But yeah, he needs to be conditioned. He's got the right physiology to get ripped up pretty easily, seeing he's all ready muscular and he lived his life on a short chain. Ran him a bit yesterday, he seems to enjoy it. Think he will LOVE the pull work. Can't wait to get started.

He's still stressing about the move though. He has only left the kennel 3 times in his life, so he's taking a little while to adapt to his environment. He has panted pretty much non-stop since he's been here due to stress. He sticks right by me when I have him in the yard and follows me around. Something I didn't expect from a dog with such a dominant/serious temperament. Figured he'd be out exploring and pretty much ignoring me, but not the case. He's real smart, looks me in the face all the time, which is a good sign. I appreciate a dog that looks me in the face, lol.

---
Well, we did some pulling today! He did GREAT @ 350#


----------



## Indica (Sep 23, 2008)

Sire's Pedigree
ONLINE PEDIGREES :: [160738] :: PETERSON'S BAD BULL

Dam: PR DELOATCH/PETERSON'S BERTHA 
No online pedigree for her, I'll have to put it in myself.


----------



## GodBlessPitbulls (Aug 23, 2009)

Sorry but, I am confused.Is he a Pitbull,or Amstaff .?Or what?


----------



## Indigo Bully Connection (Dec 21, 2006)

he's an American Bully


----------



## hell no they wont go (Oct 4, 2007)

now that is what you call a nice looken bully!!!!


----------



## Indica (Sep 23, 2008)

hell no they wont go said:


> now that is what you call a nice looken bully!!!!


Why thank you!



Will post some work pics today.


----------



## kbfpits (Apr 4, 2010)

very nice stud he's a pure peterson male had a boy off him here's a pic ur BO/A GIRL NAMED BILLY,BREEDING..!!..!
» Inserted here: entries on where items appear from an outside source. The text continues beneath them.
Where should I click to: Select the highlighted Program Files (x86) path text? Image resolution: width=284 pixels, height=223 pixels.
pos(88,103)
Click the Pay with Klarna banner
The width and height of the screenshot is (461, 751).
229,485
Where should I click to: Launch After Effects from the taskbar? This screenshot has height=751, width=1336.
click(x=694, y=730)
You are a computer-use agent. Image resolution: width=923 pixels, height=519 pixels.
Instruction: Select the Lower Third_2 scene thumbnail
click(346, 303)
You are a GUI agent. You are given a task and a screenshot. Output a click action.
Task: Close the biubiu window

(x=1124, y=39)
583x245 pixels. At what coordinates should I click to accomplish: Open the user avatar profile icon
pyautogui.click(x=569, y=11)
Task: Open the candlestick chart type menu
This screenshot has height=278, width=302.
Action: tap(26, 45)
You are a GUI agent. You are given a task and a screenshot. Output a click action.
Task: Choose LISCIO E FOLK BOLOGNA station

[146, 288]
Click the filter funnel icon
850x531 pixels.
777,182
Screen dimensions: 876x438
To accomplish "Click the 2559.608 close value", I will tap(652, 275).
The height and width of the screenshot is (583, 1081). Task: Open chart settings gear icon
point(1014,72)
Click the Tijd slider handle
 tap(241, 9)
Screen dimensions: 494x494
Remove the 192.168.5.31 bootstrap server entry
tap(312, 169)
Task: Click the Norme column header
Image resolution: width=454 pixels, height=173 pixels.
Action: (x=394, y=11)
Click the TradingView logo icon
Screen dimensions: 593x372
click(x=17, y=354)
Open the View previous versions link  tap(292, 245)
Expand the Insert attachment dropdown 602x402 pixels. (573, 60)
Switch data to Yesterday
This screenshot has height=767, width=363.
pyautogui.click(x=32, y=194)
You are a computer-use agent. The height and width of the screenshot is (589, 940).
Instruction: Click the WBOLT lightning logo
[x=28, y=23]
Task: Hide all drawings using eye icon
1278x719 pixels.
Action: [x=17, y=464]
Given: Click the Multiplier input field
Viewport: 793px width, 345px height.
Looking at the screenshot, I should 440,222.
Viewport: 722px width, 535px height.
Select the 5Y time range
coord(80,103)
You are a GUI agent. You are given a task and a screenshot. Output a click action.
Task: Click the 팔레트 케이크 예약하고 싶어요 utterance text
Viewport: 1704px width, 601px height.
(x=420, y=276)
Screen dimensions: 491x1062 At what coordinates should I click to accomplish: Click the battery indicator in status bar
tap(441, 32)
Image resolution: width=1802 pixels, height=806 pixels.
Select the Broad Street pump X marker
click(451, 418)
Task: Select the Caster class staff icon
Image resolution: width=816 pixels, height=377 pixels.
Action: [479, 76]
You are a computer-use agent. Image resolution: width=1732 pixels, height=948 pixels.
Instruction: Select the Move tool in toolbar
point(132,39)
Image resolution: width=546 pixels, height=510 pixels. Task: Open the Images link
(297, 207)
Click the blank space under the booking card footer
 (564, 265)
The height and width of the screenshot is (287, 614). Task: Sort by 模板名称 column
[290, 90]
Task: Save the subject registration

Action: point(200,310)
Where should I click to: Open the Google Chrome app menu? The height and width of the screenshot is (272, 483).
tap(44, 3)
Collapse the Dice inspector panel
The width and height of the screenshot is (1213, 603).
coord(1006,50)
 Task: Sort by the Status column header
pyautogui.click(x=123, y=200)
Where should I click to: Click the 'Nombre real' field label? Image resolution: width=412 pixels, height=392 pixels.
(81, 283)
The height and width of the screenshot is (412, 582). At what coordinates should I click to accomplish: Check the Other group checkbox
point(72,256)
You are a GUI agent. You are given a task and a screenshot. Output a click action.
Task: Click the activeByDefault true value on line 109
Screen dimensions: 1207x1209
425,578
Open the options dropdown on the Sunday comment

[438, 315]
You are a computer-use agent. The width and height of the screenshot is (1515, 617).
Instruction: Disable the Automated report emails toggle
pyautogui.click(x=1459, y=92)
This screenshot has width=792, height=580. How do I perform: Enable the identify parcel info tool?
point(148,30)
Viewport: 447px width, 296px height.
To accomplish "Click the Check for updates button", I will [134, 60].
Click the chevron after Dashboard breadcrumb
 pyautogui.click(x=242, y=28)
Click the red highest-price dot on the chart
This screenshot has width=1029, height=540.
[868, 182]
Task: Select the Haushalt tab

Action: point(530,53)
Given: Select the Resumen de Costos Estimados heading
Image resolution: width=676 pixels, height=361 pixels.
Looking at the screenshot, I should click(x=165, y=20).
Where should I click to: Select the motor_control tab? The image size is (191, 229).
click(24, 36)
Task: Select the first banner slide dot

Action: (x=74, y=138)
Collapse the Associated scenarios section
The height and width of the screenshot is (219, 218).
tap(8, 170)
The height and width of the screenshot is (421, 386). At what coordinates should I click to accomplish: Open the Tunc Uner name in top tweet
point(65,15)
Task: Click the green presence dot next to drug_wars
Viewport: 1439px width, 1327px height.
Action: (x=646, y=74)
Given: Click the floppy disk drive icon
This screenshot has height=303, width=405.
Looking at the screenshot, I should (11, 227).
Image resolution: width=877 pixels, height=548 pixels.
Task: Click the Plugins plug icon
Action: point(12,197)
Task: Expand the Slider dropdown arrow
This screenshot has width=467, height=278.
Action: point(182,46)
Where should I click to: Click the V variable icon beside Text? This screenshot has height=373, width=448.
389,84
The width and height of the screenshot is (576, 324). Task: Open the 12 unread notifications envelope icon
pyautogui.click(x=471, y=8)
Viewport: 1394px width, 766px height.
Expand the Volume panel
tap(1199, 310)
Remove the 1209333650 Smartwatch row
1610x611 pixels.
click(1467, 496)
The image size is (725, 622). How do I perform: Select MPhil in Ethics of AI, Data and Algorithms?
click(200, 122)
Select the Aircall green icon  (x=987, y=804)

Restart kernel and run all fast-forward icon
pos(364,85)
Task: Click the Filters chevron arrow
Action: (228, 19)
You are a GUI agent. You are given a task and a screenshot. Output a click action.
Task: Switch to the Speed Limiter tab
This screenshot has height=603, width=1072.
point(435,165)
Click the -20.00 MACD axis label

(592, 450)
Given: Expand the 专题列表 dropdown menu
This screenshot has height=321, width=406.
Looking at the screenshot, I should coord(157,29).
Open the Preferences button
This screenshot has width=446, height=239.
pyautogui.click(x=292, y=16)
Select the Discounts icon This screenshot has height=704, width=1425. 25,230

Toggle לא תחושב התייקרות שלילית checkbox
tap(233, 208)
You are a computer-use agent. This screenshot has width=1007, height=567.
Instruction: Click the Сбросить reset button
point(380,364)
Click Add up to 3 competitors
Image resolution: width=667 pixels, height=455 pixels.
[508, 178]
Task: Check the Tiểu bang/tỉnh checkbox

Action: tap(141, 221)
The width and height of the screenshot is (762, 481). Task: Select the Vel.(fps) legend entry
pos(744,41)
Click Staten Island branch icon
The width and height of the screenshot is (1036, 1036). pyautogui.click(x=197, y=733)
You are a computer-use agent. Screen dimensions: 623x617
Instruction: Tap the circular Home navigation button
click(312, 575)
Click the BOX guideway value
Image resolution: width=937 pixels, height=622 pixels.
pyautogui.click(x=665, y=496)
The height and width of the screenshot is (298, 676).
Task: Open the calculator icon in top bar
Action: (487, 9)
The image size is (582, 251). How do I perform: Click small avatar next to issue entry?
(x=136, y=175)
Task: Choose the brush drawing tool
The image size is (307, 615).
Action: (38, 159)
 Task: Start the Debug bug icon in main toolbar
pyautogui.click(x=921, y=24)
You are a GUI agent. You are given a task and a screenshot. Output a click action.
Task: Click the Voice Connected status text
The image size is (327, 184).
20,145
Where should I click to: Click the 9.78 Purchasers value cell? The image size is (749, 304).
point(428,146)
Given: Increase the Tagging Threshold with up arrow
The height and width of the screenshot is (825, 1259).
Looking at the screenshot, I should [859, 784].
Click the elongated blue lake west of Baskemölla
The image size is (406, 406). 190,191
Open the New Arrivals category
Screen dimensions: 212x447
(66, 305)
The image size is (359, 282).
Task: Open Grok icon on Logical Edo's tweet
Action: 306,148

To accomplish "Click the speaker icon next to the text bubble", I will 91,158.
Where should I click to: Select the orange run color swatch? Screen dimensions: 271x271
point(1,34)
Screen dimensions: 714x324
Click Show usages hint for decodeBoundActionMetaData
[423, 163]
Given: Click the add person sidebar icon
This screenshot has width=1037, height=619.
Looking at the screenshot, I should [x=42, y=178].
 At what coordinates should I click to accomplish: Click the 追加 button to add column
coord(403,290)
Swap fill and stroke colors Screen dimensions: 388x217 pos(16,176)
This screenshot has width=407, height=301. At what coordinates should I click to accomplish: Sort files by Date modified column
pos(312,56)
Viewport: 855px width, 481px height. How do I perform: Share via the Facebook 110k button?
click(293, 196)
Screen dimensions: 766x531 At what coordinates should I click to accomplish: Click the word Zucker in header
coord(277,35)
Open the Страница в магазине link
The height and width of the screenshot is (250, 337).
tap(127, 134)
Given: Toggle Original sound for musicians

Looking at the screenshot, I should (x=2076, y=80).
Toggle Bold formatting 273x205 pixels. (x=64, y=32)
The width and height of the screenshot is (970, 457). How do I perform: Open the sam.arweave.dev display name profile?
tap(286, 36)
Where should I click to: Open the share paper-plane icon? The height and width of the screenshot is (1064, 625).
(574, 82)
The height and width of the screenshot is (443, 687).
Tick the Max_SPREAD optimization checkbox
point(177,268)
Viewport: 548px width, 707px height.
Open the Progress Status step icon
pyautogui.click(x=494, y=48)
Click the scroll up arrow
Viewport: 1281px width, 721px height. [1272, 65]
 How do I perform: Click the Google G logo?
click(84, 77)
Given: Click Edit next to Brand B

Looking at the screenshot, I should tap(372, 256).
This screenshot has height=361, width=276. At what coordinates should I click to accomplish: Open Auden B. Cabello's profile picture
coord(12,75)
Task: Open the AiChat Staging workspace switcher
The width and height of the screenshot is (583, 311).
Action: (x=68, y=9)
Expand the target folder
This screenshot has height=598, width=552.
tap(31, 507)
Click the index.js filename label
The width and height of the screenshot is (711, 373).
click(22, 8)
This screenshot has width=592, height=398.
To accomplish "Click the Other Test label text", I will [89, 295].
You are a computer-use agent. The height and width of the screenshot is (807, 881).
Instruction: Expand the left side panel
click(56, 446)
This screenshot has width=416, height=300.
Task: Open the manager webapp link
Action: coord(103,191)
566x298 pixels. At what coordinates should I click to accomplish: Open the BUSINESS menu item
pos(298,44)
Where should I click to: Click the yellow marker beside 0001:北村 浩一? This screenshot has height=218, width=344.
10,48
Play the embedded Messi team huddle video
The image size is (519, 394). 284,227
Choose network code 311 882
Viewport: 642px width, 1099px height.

:thumbsup::thumbsup::thumbsup::thumbsup::thumbsup::thumbsup:
do u still have this stud...???????????


----------



## gamer (Feb 1, 2010)

The first dog sure is cute, I would not have guessed he went 90 pounds. Is this second dog one of his offspring?


----------



## davidfitness83 (Jul 7, 2009)

Beautiful dog, he has a very nice head and pretty eyes. Not a fan of that spiked harness at all though..


----------



## GTR (Mar 5, 2010)

kbfpits said:


> very nice stud he's a pure peterson male had a boy off him here's a pic ur BO/A GIRL NAMED BILLY,BREEDING..!!..!
> :thumbsup::thumbsup::thumbsup::thumbsup::thumbsup::thumbsup:
> do u still have this stud...???????????


No, I traded Bo back for his son. A Bo x Dreamer breeding. Vegas is his name, I do believe he will outshine his father. ;P


----------



## NinaThePitbull (Feb 10, 2010)

post more in the future, he's handsome.


----------



## ah pits (Apr 14, 2010)

he's a beautiful boy conrgats.


----------